TEXT SHOWN:
————————

For Skylake — «PMUL* (v,)v,v» is a 1-mop instruction with only 1 IPC, despite 2 ports available for execution (p01). AIDA64 shows TP of 2 IPC (0.5 CPI) because of second integer multiplier.
There are more minor mistakes elsewhere.
   
Test results for Broadwell and Skylake
Author: Agner Date: 2016-01-05 13:16
You are right.
The throughput for MOVBE r64,m64 is 4 instructions per 3 clock cycles.
The throughput for integer vector multiplication instructions and several other integer vector instructions is 2 instructions per clock for 128-bit and 256-bit registers, but 1 instruction per clock for 64-bit registers, because port 0 supports these instructions for all vector sizes, while port 1 supports the same instructions only for 128-bit and 256-bit vectors.
   
Test results for Broadwell and Skylake
Author:  Date: 2016-03-09 20:58
More stuff. Have you measured total T-put of immediate data? AIDA64 readout is inconsistent and may be erroneous. Things to consider:
1) Legacy decoder should have different T-put than µop-cache; IDQ queue may or may not impose it's own restrictions.
2) As it is known for SB and IB (but may not be true for Haswell and newer CPUs; would be cool to test all of them), µop-cache slot has 4 bytes of data for both imm and ofs fields; so if (there is 8-byte const) or (total length of imm and ofs consts is >4 bytes) — 2 entries are allocated for that µop. Literal pool in scheduler may have it's own restrictions in port number (3…6) and width (4 or 8 bytes).
3) Instructions of interest:
—MOV r32/64,imm32/64 : 4/8 bytes of literals per instruction with 4 IPC of max. T-put (ideally should be 16/32 bytes/cl.);
—ADD r32,imm32 : 4 bytes of literals per instruction with 4 IPC of max. T-put;
—BLENDPS/PD xmm,[r+ofs32],imm8 : 5 bytes of total literals per instruction with 3 IPC of max. T-put, but only 2 L1D reads/cl.; may substitute 3-rd blend with MOVAPS [r+ofs32],xmm , having 5+5+4=14 bytes of literals for 3 IPC (but 5 µops).
   
Minor bug in the microarchitecture manual
Author:  Date: 2016-01-10 13:05
Hi Agner, thanks a lot for your manuals, they're an invaluable source, even better then the official ones.

I've noticed a small error in microarchitecture.pdf. At pag.148 (description of Skylake's pipeline), you say that "The sizes of the reorder buffer, reservation station and register file have allegedly been increased, but the details have not been published".
Their sizes have been publishes (224 slots for the ROB, 97 RS entries, 180 PREGS, and so on), you can view them on pag.12 of this presentation from IDF15 (it's the SPCS001 session)

https://hubb.blob.core.windows.net/e5888822-986f-45f5-b1d7-08f96e618a7b-published/73ed87d8-209a-4ca1-b456-42a167ffd0bd/SPCS001%20-%20SF15_SPCS001_103f.pdf?sv=2014-02-14&sr=c&sig=XKetbBtWcJzdBjJEc1bFubMzOrEPpoVcK6%2Bm693ZUts%3D&se=2016-01-11T18%3A50%3A10Z&sp=rwd

Thanks again and keep up with the good work!

   
Minor bug in the microarchitecture manual
Author: Agner Date: 2016-01-16 03:26
Thanks for the tip. The link doesn't work. I found it here: myeventagenda.com/sessions/0B9F4191-1C29-408A-8B61-65D7520025A8/7/5 session SPCS001.
   
Test results for Broadwell and Skylake
Author:  Date: 2016-01-12 13:54
I just ran across some performance counter bugs on Haswell that may influence one's interpretation of instruction retirement rates and may bias measurements of uops per instruction.

————————

PROVIDED DATA:

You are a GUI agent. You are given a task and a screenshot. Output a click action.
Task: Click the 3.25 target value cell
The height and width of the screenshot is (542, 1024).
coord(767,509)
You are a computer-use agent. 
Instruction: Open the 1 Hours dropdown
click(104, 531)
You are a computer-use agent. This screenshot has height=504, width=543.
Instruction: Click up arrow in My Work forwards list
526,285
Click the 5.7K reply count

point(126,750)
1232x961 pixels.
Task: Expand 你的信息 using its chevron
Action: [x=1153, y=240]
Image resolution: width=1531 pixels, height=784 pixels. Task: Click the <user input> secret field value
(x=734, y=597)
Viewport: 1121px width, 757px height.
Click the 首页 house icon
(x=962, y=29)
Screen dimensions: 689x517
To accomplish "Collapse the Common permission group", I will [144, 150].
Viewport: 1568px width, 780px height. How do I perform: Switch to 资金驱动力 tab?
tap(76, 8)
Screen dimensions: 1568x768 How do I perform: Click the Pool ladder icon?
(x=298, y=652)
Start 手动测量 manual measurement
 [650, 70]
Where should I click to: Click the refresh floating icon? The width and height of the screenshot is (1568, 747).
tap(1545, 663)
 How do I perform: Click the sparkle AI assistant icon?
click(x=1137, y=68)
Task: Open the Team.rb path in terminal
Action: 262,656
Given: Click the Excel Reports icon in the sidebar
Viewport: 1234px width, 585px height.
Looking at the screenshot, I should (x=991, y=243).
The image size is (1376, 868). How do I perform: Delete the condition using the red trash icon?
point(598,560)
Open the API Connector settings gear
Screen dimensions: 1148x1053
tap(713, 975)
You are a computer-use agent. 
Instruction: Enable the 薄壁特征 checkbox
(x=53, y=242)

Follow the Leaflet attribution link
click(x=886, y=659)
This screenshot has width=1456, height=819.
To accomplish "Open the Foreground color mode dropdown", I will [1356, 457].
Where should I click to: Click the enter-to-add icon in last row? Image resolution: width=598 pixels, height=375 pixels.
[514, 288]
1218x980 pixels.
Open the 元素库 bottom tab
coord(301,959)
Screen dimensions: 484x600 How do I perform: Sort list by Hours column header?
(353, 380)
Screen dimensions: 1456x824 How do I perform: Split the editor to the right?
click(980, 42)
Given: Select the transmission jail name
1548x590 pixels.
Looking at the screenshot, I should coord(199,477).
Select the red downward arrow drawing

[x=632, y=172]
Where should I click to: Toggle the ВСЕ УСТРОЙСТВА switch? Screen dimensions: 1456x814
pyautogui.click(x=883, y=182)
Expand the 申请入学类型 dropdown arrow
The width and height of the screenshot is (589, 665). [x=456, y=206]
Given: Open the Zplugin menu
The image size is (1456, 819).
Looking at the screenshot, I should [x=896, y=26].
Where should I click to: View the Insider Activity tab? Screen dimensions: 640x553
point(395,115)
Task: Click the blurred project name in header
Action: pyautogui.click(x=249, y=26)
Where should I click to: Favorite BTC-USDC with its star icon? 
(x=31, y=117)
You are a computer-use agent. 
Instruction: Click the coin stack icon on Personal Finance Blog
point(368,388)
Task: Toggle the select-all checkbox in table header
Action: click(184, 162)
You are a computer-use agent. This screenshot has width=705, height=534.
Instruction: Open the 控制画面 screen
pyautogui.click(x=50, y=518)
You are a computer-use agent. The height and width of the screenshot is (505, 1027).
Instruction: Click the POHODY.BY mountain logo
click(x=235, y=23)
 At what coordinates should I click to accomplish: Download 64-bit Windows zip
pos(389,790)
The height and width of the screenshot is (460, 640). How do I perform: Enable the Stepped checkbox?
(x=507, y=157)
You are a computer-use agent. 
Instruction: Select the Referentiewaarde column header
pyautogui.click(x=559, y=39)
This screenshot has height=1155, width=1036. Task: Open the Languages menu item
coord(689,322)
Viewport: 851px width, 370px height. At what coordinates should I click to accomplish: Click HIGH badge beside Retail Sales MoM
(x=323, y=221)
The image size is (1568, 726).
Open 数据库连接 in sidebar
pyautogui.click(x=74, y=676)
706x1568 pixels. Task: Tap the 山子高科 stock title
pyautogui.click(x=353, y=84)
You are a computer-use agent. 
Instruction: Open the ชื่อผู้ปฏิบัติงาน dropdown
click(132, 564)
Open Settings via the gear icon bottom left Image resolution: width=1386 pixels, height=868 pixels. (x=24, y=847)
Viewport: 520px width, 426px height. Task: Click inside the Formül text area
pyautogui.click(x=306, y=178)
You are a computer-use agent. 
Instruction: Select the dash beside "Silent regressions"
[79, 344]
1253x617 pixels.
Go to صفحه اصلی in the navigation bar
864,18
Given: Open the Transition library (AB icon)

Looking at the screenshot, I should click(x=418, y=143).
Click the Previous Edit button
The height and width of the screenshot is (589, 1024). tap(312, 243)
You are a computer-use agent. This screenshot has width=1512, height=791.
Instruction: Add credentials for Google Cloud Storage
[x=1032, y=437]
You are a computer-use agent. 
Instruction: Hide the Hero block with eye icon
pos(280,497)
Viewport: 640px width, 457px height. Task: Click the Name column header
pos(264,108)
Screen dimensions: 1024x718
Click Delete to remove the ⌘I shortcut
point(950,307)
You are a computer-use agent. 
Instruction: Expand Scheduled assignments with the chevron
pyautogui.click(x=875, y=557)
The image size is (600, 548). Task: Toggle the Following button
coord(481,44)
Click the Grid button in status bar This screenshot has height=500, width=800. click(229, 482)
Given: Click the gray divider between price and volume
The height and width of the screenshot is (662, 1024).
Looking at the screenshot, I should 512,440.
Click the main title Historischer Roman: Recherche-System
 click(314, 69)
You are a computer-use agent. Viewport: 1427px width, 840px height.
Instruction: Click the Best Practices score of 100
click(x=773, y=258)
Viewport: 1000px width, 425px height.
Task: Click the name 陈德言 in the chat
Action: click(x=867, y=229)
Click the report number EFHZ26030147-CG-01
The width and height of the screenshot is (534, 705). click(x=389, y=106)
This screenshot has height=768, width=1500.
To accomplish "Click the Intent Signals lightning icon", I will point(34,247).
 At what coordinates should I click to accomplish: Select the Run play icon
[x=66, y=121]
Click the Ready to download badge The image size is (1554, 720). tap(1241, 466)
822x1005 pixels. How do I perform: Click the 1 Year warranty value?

————————

TASK PROMPT:
Pick up the forum thread on Broadwell and Skylake test results after its final sentence and write the next part.

ANSWER TO THE PROBLEM:
I put performance counters around 100 (outer) iterations of a simple 10-instruction loop that executed 1000 times. According to Agner's instruction tables this loop should have 12 uops. Both the fixed-function "instructions retired" and the programmable "INST_RETIRED.ANY_P" events report 12 instructions per loop iteration (not 10), while the UOPS_RETIRED.ALL programmable counter event reported 14 uops per loop iteration (not 12). While I could be misinterpreting the uop counts, there is no way that I could have mis-counted the instructions --- it took all of my fingers, but did not generate an overflow condition. ;-)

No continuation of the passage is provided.